What Exactly Is the Medical Information Bureau?

It is a central database of medical information. About 15 million people are on file in the Medical Information Bureau’s computers, with 600 insurance firms using its services. As an individual, when you apply for health insurance, you will probably be asked to provide information about your health. Sometimes, you will be examined by a doctor and have your blood/urine tested. The insurance company will then report to the MIB any medical conditions that you have that insurance companies may consider significant.

What Kind of Information Is Kept in a Typical MIB Record?
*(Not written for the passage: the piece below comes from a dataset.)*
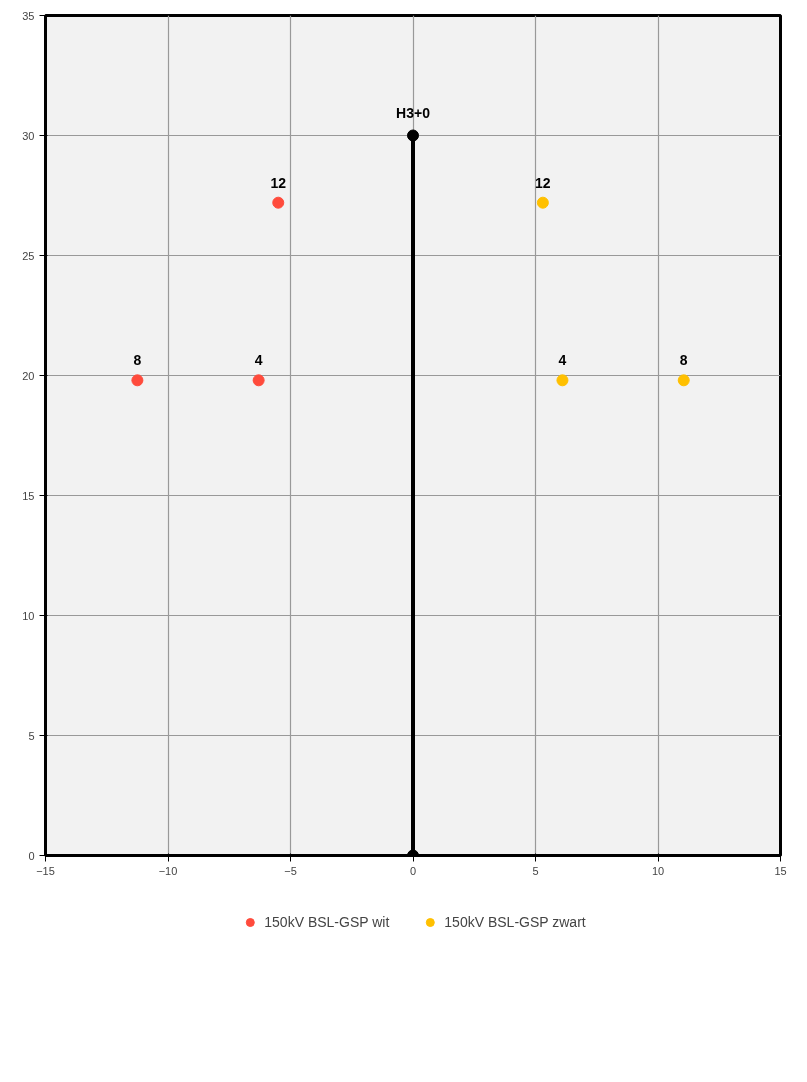 Image resolution: width=807 pixels, height=1082 pixels. I want to click on x-tick-label: −10, so click(168, 870). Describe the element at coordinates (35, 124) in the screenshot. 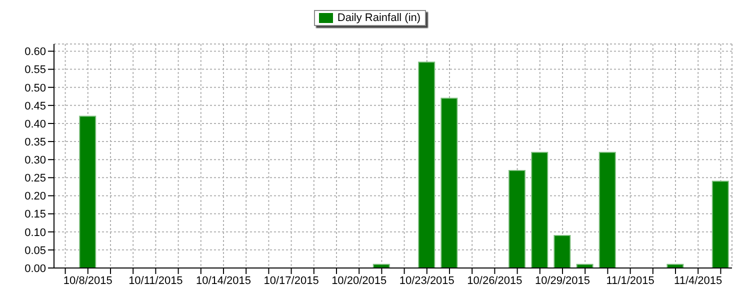

I see `y-tick-label: 0.40` at that location.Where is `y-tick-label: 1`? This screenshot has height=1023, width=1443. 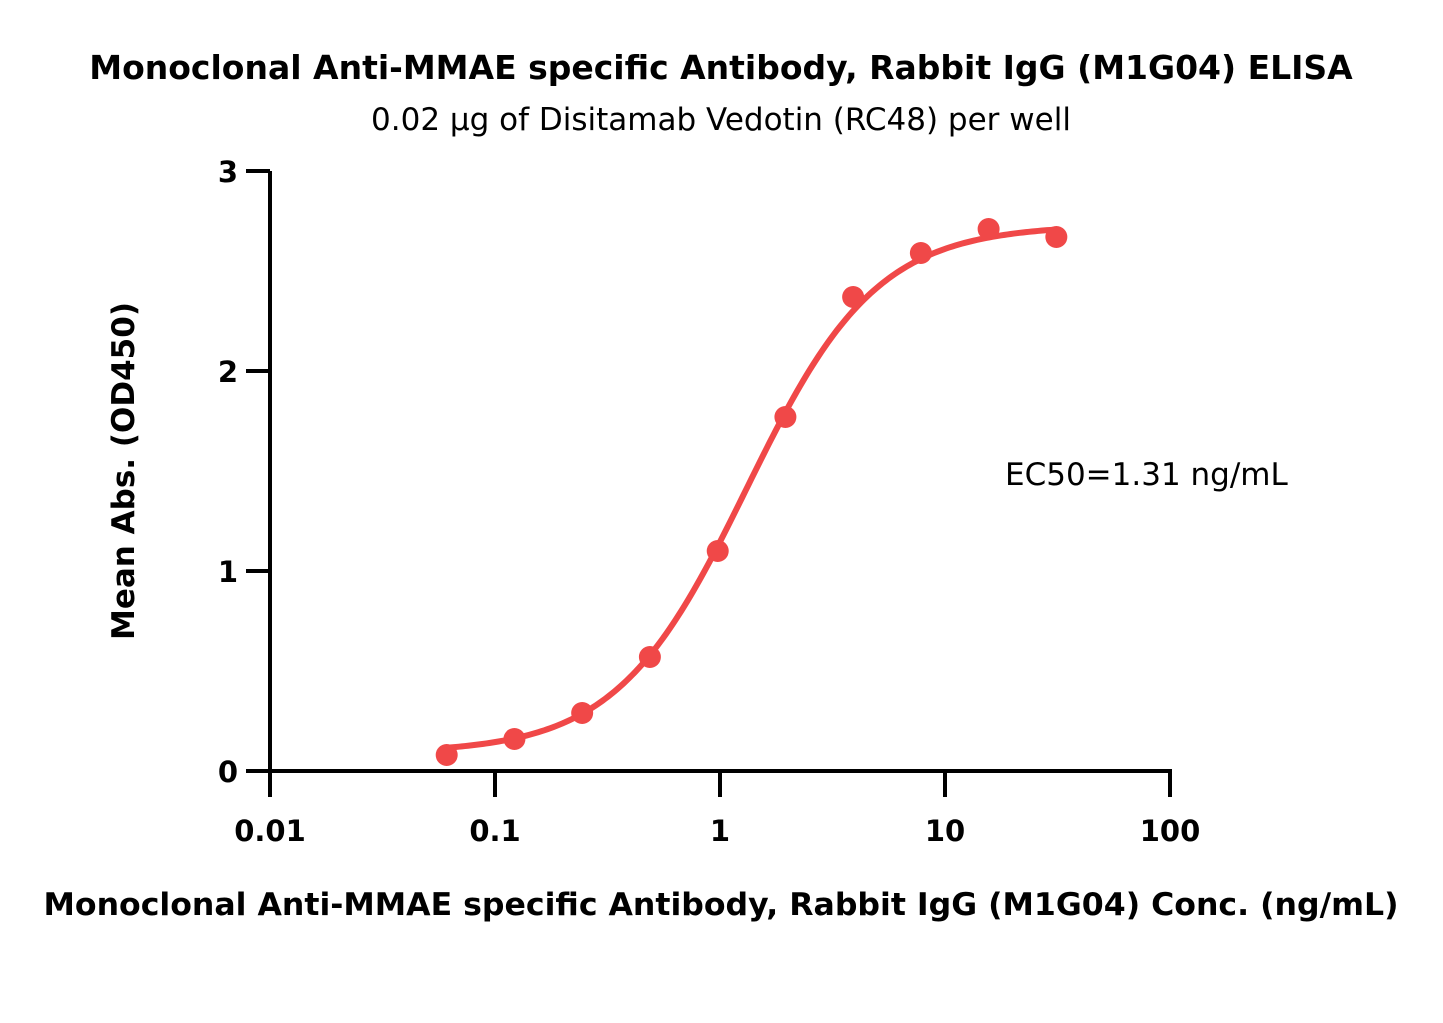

The information in a typical MIB record is limited to "codes" for specific medical conditions and lifestyle choices, including:

  • High blood pressure
  • Asthma
  • Diabetes
  • Depression
  • Participation in high-risk sports (i.e. skydiving)
  • Smoking

What Are Some Important Things to Remember about the MIB?
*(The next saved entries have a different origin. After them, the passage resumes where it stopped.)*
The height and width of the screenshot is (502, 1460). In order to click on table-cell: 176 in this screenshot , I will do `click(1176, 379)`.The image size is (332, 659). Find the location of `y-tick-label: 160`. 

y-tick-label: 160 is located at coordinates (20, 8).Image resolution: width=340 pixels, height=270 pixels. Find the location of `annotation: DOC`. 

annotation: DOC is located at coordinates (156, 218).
There are some things that you should know regarding the MIB, including:

  • It is not subject to the Health Insurance Portability and Accountability Act (HIPAA), which sets a national standard of privacy of health information.
  • MIB files do not include the totality of your medical records. It only contains codes signifying certain health conditions.
  • Insurance companies are not supposed to base the decision of whether to insure you solely on the Medical Information Bureau’s report.
  • It is a consumer reporting agency subject to the Fair Credit Reporting Act (FCRA). If you are denied insurance based on an MIB report, you have certain rights under the FCRA. You may obtain a free report and have erroneous information corrected.

What Should I Do If I Am Worried About the MIB?
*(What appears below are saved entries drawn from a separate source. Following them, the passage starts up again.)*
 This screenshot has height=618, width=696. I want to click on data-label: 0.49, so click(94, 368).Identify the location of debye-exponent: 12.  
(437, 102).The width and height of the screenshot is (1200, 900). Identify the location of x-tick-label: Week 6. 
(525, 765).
You may have certain concerns regarding the Medical Information Bureau. Here are some tips:

  • If you are worried that the MIB has a file on you or that there may be errors in your MIB file, you may write to the Medical Information Bureau to find out if it has a file on you. The MIB will write back to you, telling you whether you are in the database. If you have a file, you can obtain a copy by writing to Medical Information Bureau, P.O. Box 105, Essex Station, Boston, MA 02112 or by calling (617) 426-3660.
  • If there is an error, you have the right to have it corrected. To do so, you must put your request in writing and provide proof that the information is wrong. If it verifies your information, the Medical Information Bureau must correct the error.
  • If you are denied insurance because of an MIB report, the insurer must give you the name and address of the company providing the negative information about you.

Do I Need a Lawyer Experienced with Health Insurance Issues?

Because of the various federal laws involved, it may be helpful to consult a knowledgeable attorney who can help guide you through your rights. A lawyer may also be able to help you in deciding what course of action is right for you.